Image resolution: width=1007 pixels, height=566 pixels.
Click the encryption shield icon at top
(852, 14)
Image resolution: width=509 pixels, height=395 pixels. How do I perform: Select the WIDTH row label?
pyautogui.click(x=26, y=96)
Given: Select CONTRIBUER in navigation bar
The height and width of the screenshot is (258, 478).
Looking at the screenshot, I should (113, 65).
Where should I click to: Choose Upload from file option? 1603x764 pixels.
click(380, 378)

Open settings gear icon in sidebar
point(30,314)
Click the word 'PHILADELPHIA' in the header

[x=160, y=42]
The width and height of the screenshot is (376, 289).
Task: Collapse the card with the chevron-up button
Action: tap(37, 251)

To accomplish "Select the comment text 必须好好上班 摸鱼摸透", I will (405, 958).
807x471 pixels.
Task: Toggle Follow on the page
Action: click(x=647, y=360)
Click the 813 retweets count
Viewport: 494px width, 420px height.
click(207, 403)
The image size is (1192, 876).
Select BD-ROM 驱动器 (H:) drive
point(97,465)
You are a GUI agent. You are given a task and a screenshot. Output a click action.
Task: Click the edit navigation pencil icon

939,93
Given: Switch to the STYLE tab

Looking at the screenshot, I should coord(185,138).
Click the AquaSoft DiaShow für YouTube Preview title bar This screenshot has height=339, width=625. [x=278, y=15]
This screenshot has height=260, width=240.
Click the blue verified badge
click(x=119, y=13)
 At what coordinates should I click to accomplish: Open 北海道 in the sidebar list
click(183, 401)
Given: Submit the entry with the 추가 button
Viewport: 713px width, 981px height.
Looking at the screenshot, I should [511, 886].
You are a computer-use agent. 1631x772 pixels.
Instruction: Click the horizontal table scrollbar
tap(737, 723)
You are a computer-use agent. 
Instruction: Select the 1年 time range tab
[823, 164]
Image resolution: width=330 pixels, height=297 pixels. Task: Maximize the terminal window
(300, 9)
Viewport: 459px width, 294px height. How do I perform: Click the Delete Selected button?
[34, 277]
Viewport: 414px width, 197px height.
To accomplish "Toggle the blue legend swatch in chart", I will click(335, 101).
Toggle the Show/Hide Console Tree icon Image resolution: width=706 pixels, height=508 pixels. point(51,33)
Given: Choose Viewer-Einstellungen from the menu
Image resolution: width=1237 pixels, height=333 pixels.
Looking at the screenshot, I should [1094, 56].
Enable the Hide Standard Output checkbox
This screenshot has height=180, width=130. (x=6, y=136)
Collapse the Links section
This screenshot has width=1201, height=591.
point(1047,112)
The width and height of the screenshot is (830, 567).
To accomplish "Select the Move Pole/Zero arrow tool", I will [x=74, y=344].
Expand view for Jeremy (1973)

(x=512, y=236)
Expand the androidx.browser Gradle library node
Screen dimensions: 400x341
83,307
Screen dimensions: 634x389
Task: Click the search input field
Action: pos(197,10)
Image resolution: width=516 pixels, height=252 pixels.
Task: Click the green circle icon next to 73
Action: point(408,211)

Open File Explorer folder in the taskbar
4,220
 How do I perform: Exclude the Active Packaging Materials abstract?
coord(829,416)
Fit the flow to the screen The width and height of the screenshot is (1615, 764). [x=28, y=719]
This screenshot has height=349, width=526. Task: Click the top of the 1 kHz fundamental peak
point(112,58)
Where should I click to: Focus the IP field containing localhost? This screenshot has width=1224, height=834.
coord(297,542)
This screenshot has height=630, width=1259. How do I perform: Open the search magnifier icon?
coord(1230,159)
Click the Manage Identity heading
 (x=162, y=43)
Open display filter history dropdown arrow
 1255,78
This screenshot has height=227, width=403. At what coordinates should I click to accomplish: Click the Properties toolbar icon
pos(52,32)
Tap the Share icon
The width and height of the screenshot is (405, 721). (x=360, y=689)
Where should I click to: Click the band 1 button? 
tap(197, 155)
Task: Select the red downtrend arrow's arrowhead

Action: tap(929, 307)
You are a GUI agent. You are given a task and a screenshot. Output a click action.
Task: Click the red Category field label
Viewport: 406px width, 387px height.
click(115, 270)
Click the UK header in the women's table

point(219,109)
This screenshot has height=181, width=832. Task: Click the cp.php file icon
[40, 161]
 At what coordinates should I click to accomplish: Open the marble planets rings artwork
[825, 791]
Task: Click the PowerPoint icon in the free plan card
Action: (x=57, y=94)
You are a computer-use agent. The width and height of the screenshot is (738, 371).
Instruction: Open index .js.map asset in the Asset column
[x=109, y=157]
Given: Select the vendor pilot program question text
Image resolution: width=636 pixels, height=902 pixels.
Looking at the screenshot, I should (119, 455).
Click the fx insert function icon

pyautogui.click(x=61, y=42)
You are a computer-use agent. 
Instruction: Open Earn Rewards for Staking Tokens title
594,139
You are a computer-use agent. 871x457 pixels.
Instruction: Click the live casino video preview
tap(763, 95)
○ ○ ○
▸ Aufgabenbeschreibung: Bearbeite die gesamten Daten oben, indem du überall „computer-use agent“ durch „desktop assistant“ ersetzt. Alles andere bleibt unverändert.

▸ Ergebnis der Aufgabe:
Image resolution: width=1007 pixels, height=566 pixels.
Click the encryption shield icon at top
(852, 14)
Image resolution: width=509 pixels, height=395 pixels. How do I perform: Select the WIDTH row label?
pyautogui.click(x=26, y=96)
Given: Select CONTRIBUER in navigation bar
The height and width of the screenshot is (258, 478).
Looking at the screenshot, I should (113, 65).
Where should I click to: Choose Upload from file option? 1603x764 pixels.
click(380, 378)

Open settings gear icon in sidebar
point(30,314)
Click the word 'PHILADELPHIA' in the header

[x=160, y=42]
The width and height of the screenshot is (376, 289).
Task: Collapse the card with the chevron-up button
Action: tap(37, 251)

To accomplish "Select the comment text 必须好好上班 摸鱼摸透", I will (405, 958).
807x471 pixels.
Task: Toggle Follow on the page
Action: click(x=647, y=360)
Click the 813 retweets count
Viewport: 494px width, 420px height.
click(207, 403)
The image size is (1192, 876).
Select BD-ROM 驱动器 (H:) drive
point(97,465)
You are a GUI agent. You are given a task and a screenshot. Output a click action.
Task: Click the edit navigation pencil icon

939,93
Given: Switch to the STYLE tab

Looking at the screenshot, I should coord(185,138).
Click the AquaSoft DiaShow für YouTube Preview title bar This screenshot has height=339, width=625. [x=278, y=15]
This screenshot has height=260, width=240.
Click the blue verified badge
click(x=119, y=13)
 At what coordinates should I click to accomplish: Open 北海道 in the sidebar list
click(183, 401)
Given: Submit the entry with the 추가 button
Viewport: 713px width, 981px height.
Looking at the screenshot, I should [511, 886].
You are a desktop assistant. 1631x772 pixels.
Instruction: Click the horizontal table scrollbar
tap(737, 723)
You are a desktop assistant. 
Instruction: Select the 1年 time range tab
[823, 164]
Image resolution: width=330 pixels, height=297 pixels. Task: Maximize the terminal window
(300, 9)
Viewport: 459px width, 294px height. How do I perform: Click the Delete Selected button?
[34, 277]
Viewport: 414px width, 197px height.
To accomplish "Toggle the blue legend swatch in chart", I will click(335, 101).
Toggle the Show/Hide Console Tree icon Image resolution: width=706 pixels, height=508 pixels. point(51,33)
Given: Choose Viewer-Einstellungen from the menu
Image resolution: width=1237 pixels, height=333 pixels.
Looking at the screenshot, I should [1094, 56].
Enable the Hide Standard Output checkbox
This screenshot has height=180, width=130. (x=6, y=136)
Collapse the Links section
This screenshot has width=1201, height=591.
point(1047,112)
The width and height of the screenshot is (830, 567).
To accomplish "Select the Move Pole/Zero arrow tool", I will [x=74, y=344].
Expand view for Jeremy (1973)

(x=512, y=236)
Expand the androidx.browser Gradle library node
Screen dimensions: 400x341
83,307
Screen dimensions: 634x389
Task: Click the search input field
Action: pos(197,10)
Image resolution: width=516 pixels, height=252 pixels.
Task: Click the green circle icon next to 73
Action: point(408,211)

Open File Explorer folder in the taskbar
4,220
 How do I perform: Exclude the Active Packaging Materials abstract?
coord(829,416)
Fit the flow to the screen The width and height of the screenshot is (1615, 764). [x=28, y=719]
This screenshot has height=349, width=526. Task: Click the top of the 1 kHz fundamental peak
point(112,58)
Where should I click to: Focus the IP field containing localhost? This screenshot has width=1224, height=834.
coord(297,542)
This screenshot has height=630, width=1259. How do I perform: Open the search magnifier icon?
coord(1230,159)
Click the Manage Identity heading
 (x=162, y=43)
Open display filter history dropdown arrow
 1255,78
This screenshot has height=227, width=403. At what coordinates should I click to accomplish: Click the Properties toolbar icon
pos(52,32)
Tap the Share icon
The width and height of the screenshot is (405, 721). (x=360, y=689)
Where should I click to: Click the band 1 button? 
tap(197, 155)
Task: Select the red downtrend arrow's arrowhead

Action: tap(929, 307)
You are a GUI agent. You are given a task and a screenshot. Output a click action.
Task: Click the red Category field label
Viewport: 406px width, 387px height.
click(115, 270)
Click the UK header in the women's table

point(219,109)
This screenshot has height=181, width=832. Task: Click the cp.php file icon
[40, 161]
 At what coordinates should I click to accomplish: Open the marble planets rings artwork
[825, 791]
Task: Click the PowerPoint icon in the free plan card
Action: (x=57, y=94)
You are a desktop assistant. The width and height of the screenshot is (738, 371).
Instruction: Open index .js.map asset in the Asset column
[x=109, y=157]
Given: Select the vendor pilot program question text
Image resolution: width=636 pixels, height=902 pixels.
Looking at the screenshot, I should (119, 455).
Click the fx insert function icon

pyautogui.click(x=61, y=42)
You are a desktop assistant. 
Instruction: Open Earn Rewards for Staking Tokens title
594,139
You are a desktop assistant. 871x457 pixels.
Instruction: Click the live casino video preview
tap(763, 95)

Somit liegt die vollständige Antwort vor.